Aim of the exercise
Resume the passage on noise levels in NILM aggregate signals, carrying it on directly from its last sentence.

Text section
>> start

Despite the possibly far-reaching implications of this aspect for NILM, relatively little is understood about the actual performance gap between real and denoised testing. In Makonin and Popowich (2015), the hypothesis of denoised testing resulting in better performance was expressed first. Further, the authors introduce a measure to assess the noise level of aggregate signals. This measure has found application in a limited number of studies, in which the noise level was reported alongside the performance of load disaggregation algorithms on real-world aggregates (Makonin et al. 2015; Zhao et al. 2018). However, no comparison to the denoised testing case has been conducted. In Klemenjak et al. (2020), the noise levels of several NILM datasets were determined. The authors report basic parameters of several NILM datasets and find that noise levels in real aggregate signals vary significantly among observed datasets.

Few attempts have been made to evaluate NILM algorithms on both, real and denoised aggregates, such as presented for the AFAMAP approach in Bonfigli et al. (2017). In subsequent work (Bonfigli et al. 2018), an improved version of denoising autoencoders for NILM has been proposed by means of comparison studies to the state of the art at that time. Although the authors have not investigated the performance gap between real and denoised, a tendency can be derived for this particular case in both contributions, confirming the motivation for the studies presented in this paper.

Assessing signal noise levels

NILM has been approached in various ways that can be categorized into event detection and energy estimation approaches (Pereira and Nunes 2018). In the following, we focus on the energy estimation viewpoint as the precursor of the event detection stage in the disaggregation process. We define NILM as the problem of generating estimates \(\left [\hat {x}_{t}^{(1)}, \dots,\hat {x}_{t}^{(M)}\right ]\) of the actual power consumption \(\left [x_{t}^{(1)}, \dots,x_{t}^{(M)}\right ]\) of M electrical appliances at time t given only the aggregated power consumption yt, where the aggregate power signal yt consists of

$$ y_{t} = \sum_{i=1}^{M}{x_{t}^{(i)}}+ \eta_{t} $$

that is M appliance-level signals \(x_{t}^{(i)}\) and a residual term ηt. The residual term comprises (measurement) noise, unmetered electrical load, and unexpected or unaccounted anomalies (Makonin and Popowich 2015). To quantify the share of the residual term in an aggregate signal, the noise-aggregate ratio NAR, defined as:

$$ \text{NAR} = \frac{\sum_{t=1}^{T}{\eta_{t}}}{\sum_{t=1}^{T}{y_{t}}} = \frac{\sum_{t=1}^{T}{|y_{t}-\sum_{i=1}^{M}{x_{t}^{(i)}}| }}{\sum_{t=1}^{T}{y_{t}}} $$

was introduced in Makonin and Popowich (2015). This ratio can be computed for any type of power signal, provided that readings of the aggregate and individual appliances are available. A NAR of 0.15 indicates that 15% of the observed power signal can be attributed to the residual term. Hence, the ratio indicates to what degree information on the aggregate’s components is available.

To get an impression of NAR levels to be expected in real-world settings, we compute this ratio for household measurements contained in the energy datasets AMPds2 (Makonin et al. 2016), COMBED (Batra et al. 2014a), ECO (Beckel et al. 2014), iAWE (Batra et al. 2013), REFIT (Murray et al. 2017), and UK-DALE (Kelly and Knottenbelt 2015a). As intended by the authors of (Makonin and Popowich 2015), we consider all submeter signals recorded during the measurement campaign to compute the NAR. These datasets were selected because of their compatibility to NILMTK, a toolkit that enables reproducible NILM experiments (Batra et al. 2014b; Batra et al. 2019). We excluded from consideration the dataset BLUED (Anderson et al. 2012) due to the lack of sub-metered power data, Tracebase (Reinhardt et al. 2012) and GREEND (Monacchi et al. 2014) due to the lack of household aggregate power data. We summarize the derived values in Table 1 in conjunction with further stats on the measurement campaign such as duration or number of submeters.

>> end

Entries provided
>> start

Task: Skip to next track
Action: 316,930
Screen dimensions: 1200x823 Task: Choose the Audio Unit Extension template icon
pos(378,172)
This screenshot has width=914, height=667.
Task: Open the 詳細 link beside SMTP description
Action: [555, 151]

>> end

Solved exercise
Table 1 Noise levels in NILM datasets

Generally speaking, measurement campaigns strive to record the energy consumption and other parameters of interest in households or industrial facilities over a certain time period. Though sharing this common aim, considerable differences can be observed in the way past campaigns have been conducted. As Table 1 shows, durations range from a couple of days to several years of data, which impacts the amount of appliance activations and events found in the final dataset. Further, we identify considerable variations with regard to AC power types as well as the number of submeters installed during campaigns. It should be pointed out that there seems to be a lack of consistency in the sense that not only measurement setups differ between two datasets but also within some of the campaigns considered by our comparison (e.g., UK-DALE).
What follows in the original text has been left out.